Only the pictures stay out; please return all the entries below exactly as written.
Extracted records START
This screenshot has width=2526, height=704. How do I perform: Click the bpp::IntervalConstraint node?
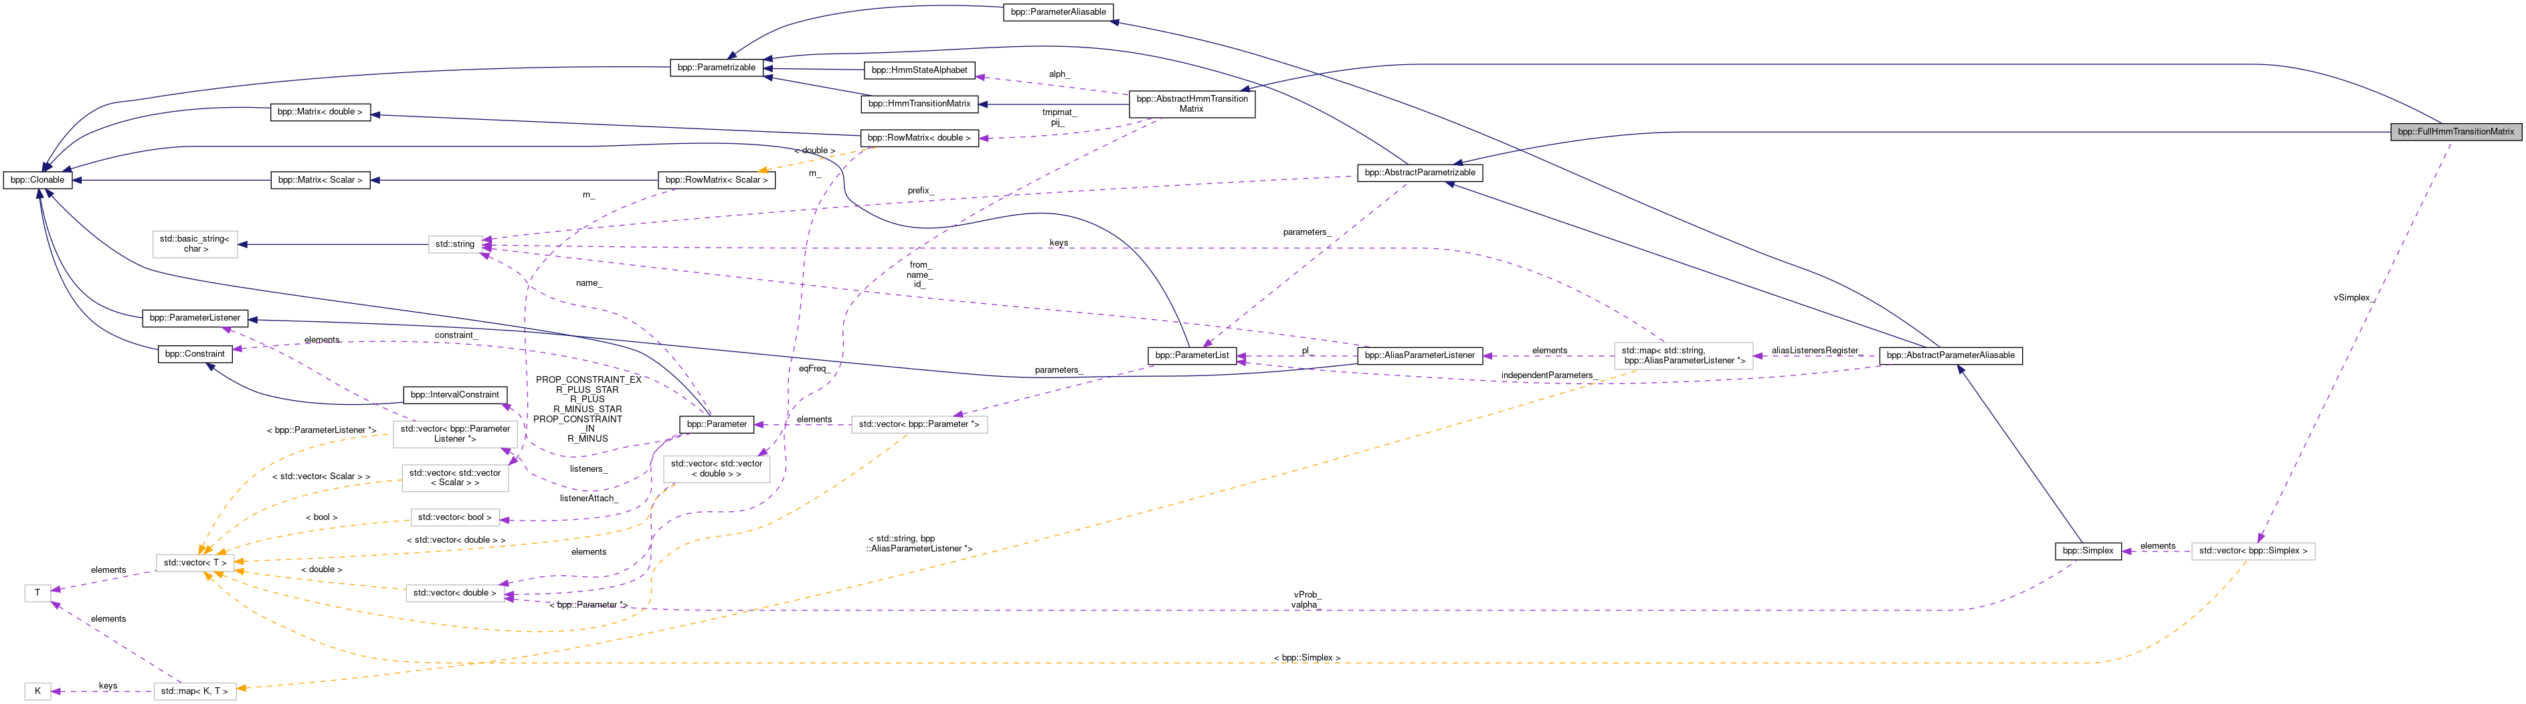(x=454, y=395)
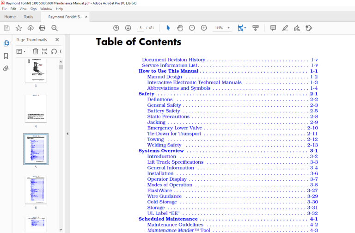Toggle the Page Thumbnails sidebar button
The height and width of the screenshot is (233, 355).
(6, 43)
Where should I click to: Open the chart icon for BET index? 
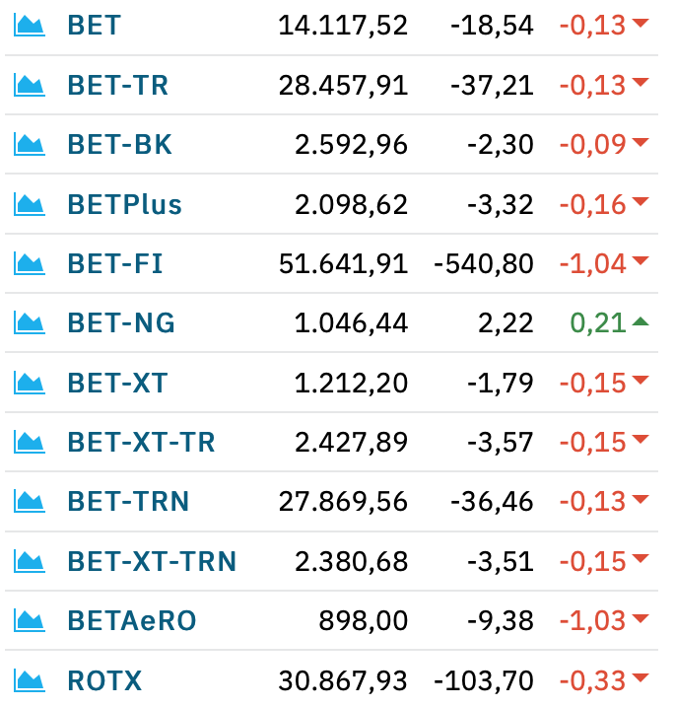click(30, 25)
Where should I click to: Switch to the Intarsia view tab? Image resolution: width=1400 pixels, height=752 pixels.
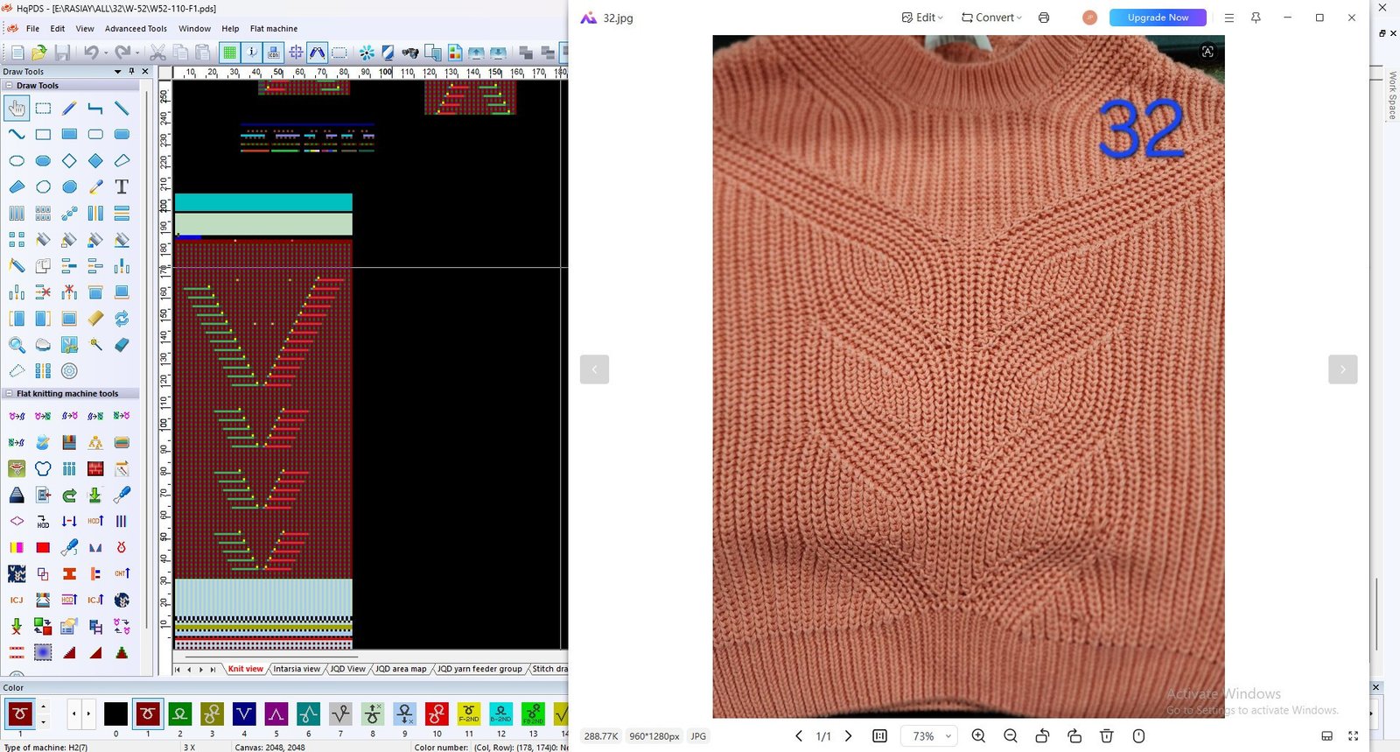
Extracted records END
### [Solution for this exercise]
This screenshot has width=2526, height=704. How do I perform: Click the bpp::IntervalConstraint node?
(x=454, y=395)
Toggle the Page Thumbnails sidebar button
The height and width of the screenshot is (233, 355).
(6, 43)
Where should I click to: Open the chart icon for BET index? 
click(30, 25)
Where should I click to: Switch to the Intarsia view tab? Image resolution: width=1400 pixels, height=752 pixels.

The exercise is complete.